Questi diritti sono noti come le Quattro libertà fondamentali del software libero, in particolare la 1 e la 3 richiedono l’accesso al codice sorgente.
What The F…ree!!
Il termine free vuole dire sia libero che gratuito. Sebbene nella quasi totalità dei paesi non anglofoni, esistano termini distinti, in inglese il concetto di gratuità e di libertà possono spesso essere confusi. Stallman non ha mai inteso il software free come gratuito tuttavia è stato oggetto di pesanti critiche da parte delle aziende che nel frattempo si erano lanciate a capofitto nel business del software per computer.

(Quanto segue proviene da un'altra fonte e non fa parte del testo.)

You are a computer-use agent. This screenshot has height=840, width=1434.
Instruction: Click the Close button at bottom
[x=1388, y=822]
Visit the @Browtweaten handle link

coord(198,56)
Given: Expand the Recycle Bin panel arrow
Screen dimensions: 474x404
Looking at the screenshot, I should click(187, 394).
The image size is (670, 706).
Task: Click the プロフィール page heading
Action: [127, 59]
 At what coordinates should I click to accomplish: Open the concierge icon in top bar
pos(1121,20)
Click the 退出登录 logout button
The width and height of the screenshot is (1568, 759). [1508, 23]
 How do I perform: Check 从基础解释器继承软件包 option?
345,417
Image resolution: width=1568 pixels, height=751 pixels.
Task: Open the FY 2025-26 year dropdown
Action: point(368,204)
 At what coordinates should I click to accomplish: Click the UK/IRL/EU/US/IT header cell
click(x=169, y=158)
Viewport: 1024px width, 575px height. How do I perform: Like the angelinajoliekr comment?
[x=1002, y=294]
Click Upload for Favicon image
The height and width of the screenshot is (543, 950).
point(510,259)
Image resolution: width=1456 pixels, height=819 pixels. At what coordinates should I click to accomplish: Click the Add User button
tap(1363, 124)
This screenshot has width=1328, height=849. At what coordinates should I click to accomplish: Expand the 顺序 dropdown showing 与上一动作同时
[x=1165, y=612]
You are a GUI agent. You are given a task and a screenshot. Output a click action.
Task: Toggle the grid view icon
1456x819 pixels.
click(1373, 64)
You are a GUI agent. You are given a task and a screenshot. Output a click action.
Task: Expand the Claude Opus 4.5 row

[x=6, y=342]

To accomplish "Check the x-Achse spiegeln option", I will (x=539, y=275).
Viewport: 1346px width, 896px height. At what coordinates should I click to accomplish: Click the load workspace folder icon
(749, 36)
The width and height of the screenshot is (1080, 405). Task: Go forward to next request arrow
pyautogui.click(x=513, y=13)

Sebbene epoca e contesto fossero diversi, ricordiamo tutti la lettera aperta di Bill Gates indirizzata ai membri dello Homebrew Computer Club in Palo Alto. Il movimento del software libero si contrapponeva al concetto di software proprietario. Una dicotomia impossibile da sanare, almeno fino a un certo punto… Si comincia infatti a mutuare dalla lingua spagnola o francese il termine _libre per eliminare qualunque ambiguità sul concetto di gratuità. Il termine FOSS diventa quindi FLOSS, Free/Libre and Open Source Software.
La coperta di Linux
Nel 1991, Linus Torvalds, uno studente dell’università di Helsinki assurse agli onori della cronaca per aver polemizzato con Andrew Tanenbaum, un mostro sacro in ambito accademico, professore di informatica alla Libera Università di Amsterdam, autore di testi universitari, ricercatore e creatore tra gli altri di MINIX (un sistema operativo Unix-like basato su microkernel).
A proposito di MINIX, Tanenbaum aveva reso MINIX open source ma veniva distribuito come parte del proprio libro Operating Systems: Design and Implementation, con una licenza che impediva agli utenti di apportare modifiche e distribuirle.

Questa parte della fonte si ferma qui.